Much of the graffiti had already been painted over by Monday morning and at least one sprayed-over street sign had been replaced.

Hawley said Websters Estates has a well-established neighbourhood watch programme. When anyone notices something out of the ordinary, they alert the network via email. The first such emails went out shortly after 8am Friday. Police had contacted the group by email by 9:30am and sent an officer to the scene.

“By the time the police came, there was a wealth of information” gathered by the network, Hawley said.

Neighbours checked security cameras and footage showing two youths was later posted on social media. And on Saturday night, the mother of one of the suspected youths turned him in to police. The second suspect was arrested the next day.

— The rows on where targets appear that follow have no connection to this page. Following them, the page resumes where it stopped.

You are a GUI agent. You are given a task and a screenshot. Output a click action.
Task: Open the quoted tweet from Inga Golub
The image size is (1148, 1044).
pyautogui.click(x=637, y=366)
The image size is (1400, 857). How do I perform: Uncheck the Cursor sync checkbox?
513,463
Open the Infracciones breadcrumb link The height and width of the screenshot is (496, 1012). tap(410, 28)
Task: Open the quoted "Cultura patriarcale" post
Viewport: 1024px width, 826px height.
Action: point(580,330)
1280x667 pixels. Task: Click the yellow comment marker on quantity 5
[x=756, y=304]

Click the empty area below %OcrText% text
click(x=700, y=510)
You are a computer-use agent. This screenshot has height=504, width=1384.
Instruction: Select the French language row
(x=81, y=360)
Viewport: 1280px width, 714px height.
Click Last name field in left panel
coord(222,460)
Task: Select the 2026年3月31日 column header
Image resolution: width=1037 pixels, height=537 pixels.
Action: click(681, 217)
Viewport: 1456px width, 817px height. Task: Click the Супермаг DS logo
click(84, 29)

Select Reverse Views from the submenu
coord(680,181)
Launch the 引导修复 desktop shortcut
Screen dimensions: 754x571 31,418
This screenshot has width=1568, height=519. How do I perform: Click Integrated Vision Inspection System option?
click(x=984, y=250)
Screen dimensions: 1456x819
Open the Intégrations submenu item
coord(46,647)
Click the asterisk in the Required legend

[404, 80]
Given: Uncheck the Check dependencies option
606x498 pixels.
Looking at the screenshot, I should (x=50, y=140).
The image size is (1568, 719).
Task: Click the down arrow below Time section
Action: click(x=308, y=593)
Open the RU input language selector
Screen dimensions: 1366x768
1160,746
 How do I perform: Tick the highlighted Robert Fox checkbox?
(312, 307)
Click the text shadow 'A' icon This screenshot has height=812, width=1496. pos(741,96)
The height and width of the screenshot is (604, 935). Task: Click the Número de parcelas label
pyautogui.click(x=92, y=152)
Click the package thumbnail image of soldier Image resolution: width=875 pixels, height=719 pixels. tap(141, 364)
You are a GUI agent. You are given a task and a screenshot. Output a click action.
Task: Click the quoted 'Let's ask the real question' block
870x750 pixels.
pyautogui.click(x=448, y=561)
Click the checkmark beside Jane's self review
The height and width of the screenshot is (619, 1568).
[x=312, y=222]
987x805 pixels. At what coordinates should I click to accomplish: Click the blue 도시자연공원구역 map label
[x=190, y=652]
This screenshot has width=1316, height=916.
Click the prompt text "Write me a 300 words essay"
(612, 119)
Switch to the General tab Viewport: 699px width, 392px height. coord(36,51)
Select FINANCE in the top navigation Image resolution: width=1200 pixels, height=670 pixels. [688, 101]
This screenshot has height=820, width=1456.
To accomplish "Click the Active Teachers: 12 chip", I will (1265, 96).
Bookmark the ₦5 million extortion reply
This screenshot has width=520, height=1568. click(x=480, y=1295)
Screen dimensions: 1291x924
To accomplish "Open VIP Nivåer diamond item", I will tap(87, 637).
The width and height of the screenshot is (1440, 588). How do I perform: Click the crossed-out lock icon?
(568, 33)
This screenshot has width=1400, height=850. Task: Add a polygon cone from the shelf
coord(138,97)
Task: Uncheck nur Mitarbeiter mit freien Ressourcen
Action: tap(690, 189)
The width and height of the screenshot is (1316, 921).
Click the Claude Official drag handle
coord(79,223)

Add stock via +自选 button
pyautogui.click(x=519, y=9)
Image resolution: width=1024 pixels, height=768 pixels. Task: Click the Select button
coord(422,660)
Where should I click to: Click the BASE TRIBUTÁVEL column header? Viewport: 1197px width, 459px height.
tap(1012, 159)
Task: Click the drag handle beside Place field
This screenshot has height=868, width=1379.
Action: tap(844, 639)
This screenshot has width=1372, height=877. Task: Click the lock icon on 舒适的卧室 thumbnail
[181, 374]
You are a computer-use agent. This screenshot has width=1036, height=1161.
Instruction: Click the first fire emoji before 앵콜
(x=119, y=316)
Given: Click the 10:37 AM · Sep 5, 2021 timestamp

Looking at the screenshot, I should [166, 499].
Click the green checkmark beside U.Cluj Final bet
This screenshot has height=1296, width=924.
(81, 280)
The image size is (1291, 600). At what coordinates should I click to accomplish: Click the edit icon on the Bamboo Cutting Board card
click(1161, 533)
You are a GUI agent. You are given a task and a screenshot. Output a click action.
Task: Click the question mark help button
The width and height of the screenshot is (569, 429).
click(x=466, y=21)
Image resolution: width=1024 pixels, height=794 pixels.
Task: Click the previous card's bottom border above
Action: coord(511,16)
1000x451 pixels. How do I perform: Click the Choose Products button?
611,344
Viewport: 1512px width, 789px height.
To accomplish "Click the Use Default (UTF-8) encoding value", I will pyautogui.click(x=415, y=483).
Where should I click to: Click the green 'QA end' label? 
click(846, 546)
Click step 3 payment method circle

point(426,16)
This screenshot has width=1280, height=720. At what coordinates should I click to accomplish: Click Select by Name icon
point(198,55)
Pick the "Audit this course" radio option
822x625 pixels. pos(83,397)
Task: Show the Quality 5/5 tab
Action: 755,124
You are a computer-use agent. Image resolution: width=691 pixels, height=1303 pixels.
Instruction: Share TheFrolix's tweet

Graffiti featuring a shooting gun was among the items spray-painted on walls in the early hours of Friday morning. – Photos: Ken Silva

Hawley said the case illustrates how effective neighbourhood watch programmes can be. He’s hoping others will be encouraged to implement similar networks in their own neighbourhoods.

MLA Barbara Conolly got word of the vandalism Friday morning and visited the scene. She said she is tied in with several neighbourhood watch programmes in the South Sound area she represents and receives alerts mostly through WhatsApp groups. The 75 residents that make up the Websters group is about average for the neighbourhood watch programmes she’s familiar with, she said.

She was happy to see how quickly the incident seems to have been solved by the apprehension of two boys. Police have not identified the youths, who were both arrested and later bailed into the custody of their parents. Conolly said she believed they were 13 or 14 years old.

“I want to commend the mother of one of these boys, who took her son in to the police,” she said. “I would like to meet with the parents.”

As the government’s councillor for youth, she said, she is hoping services can be provided to set the children on the right path.

“Incarceration is not the answer,” she said. “They’re crying out for attention.”

Conolly encouraged interested people to join or get involved in establishing their own neighbourhood watch programmes.

Websters resident Carol Hay said the neighbourhood watch group has been around for many years.

“We had a few incidents of theft 10 to 15 years ago, so we all tend to look out for each other and we all have our own internal network,” Hay said. “If anything suspicious happens we immediately get on the internet.”

She hopes the case serves as a deterrent for others.

“We want them to know that this area will get you,” she said. “Websters will get you, and fast. Not today, Bobo.”